Mit seiner Entsch v 23.06.1992 (BStBl II 1992, 972) hatte der BFH in dem oben dargestellten Meinungsstreit – abw von der Verw-Auff zu den "non resident – limiteds" (s Tz 84) – zumindest vorläufig einen Schlusspunkt gesetzt und folgende Position eingenommen:

"Eine im Ausl gegründete Gesellschaft, die wie eine dt Kap-Ges strukturiert ist, kann der unbeschr KSt-Pflicht nach § 1 Abs 1 Nr 5, § 3 Abs 1 KStG auch dann unterliegen, wenn sie ihre Geschäftsleitung im Inl hat und deshalb nach dt internationalen Privatrecht nicht rechtsfähig ist."
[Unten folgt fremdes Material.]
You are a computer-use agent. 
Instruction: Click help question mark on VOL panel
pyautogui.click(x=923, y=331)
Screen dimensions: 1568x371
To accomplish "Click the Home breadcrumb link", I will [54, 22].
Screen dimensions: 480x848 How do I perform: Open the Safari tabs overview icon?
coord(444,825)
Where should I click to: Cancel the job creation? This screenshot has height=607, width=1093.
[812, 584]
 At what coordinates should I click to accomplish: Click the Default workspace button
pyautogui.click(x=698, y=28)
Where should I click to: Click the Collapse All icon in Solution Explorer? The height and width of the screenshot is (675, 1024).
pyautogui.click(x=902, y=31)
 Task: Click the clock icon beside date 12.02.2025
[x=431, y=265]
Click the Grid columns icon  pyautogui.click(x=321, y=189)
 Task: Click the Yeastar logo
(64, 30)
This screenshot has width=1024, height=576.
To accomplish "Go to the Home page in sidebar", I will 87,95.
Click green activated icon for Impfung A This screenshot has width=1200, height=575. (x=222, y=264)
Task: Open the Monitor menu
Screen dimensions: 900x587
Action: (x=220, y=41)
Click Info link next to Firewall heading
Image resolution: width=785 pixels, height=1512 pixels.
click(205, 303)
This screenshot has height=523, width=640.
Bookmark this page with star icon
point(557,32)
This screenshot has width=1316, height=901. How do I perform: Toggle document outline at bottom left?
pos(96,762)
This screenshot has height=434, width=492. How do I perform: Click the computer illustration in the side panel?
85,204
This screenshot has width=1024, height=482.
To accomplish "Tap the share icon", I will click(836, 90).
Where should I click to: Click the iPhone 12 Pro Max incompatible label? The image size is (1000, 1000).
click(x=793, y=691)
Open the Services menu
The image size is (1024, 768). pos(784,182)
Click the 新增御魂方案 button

In dem Urt ging es um die KSt-Pflicht einer im Fürstentum Liechtenstein gegründeten AG mit Sitz in Liechtenstein und Geschäftsleitung in D. Der BFH führte in seiner Begr aus, dass die KSt-Pflicht dieser AG sich nicht aus § 1 Abs 1 Nr 1 oder § 1 Abs 1 Nr 4 KStG herleiten lässt, weil die AG im Inl mangels Eintragung ins H-Reg nicht rechtsfähig ist. Er vertrat die Auff, dass die volle Zivilrechtsfähigkeit im Inl zwingende Voraussetzung für die Qualifikation eines Gesellschaftsgebildes als Kap-Ges iSd § 1 Abs 1 Nr 1 KStG oder als sonstige jur Pers des privaten Rechts iSd § 1 Abs 1 Nr 4 KStG ist. Ungeachtet dessen kam er aber zu dem Ergebnis, dass im Inl nicht rechtsfähige ausl Gesellschaften, die von ihrem Rechtstypus her Kap-Ges oder sonstigen jur Pers iSd § 1 Abs 1 Nrn 1 oder 4 KStG entsprechen, unbeschr kstpfl nach § 1 Abs 1 Nr 5 KStG sein können, wenn ihr Einkommen weder nach dem KStG noch nach dem EStG...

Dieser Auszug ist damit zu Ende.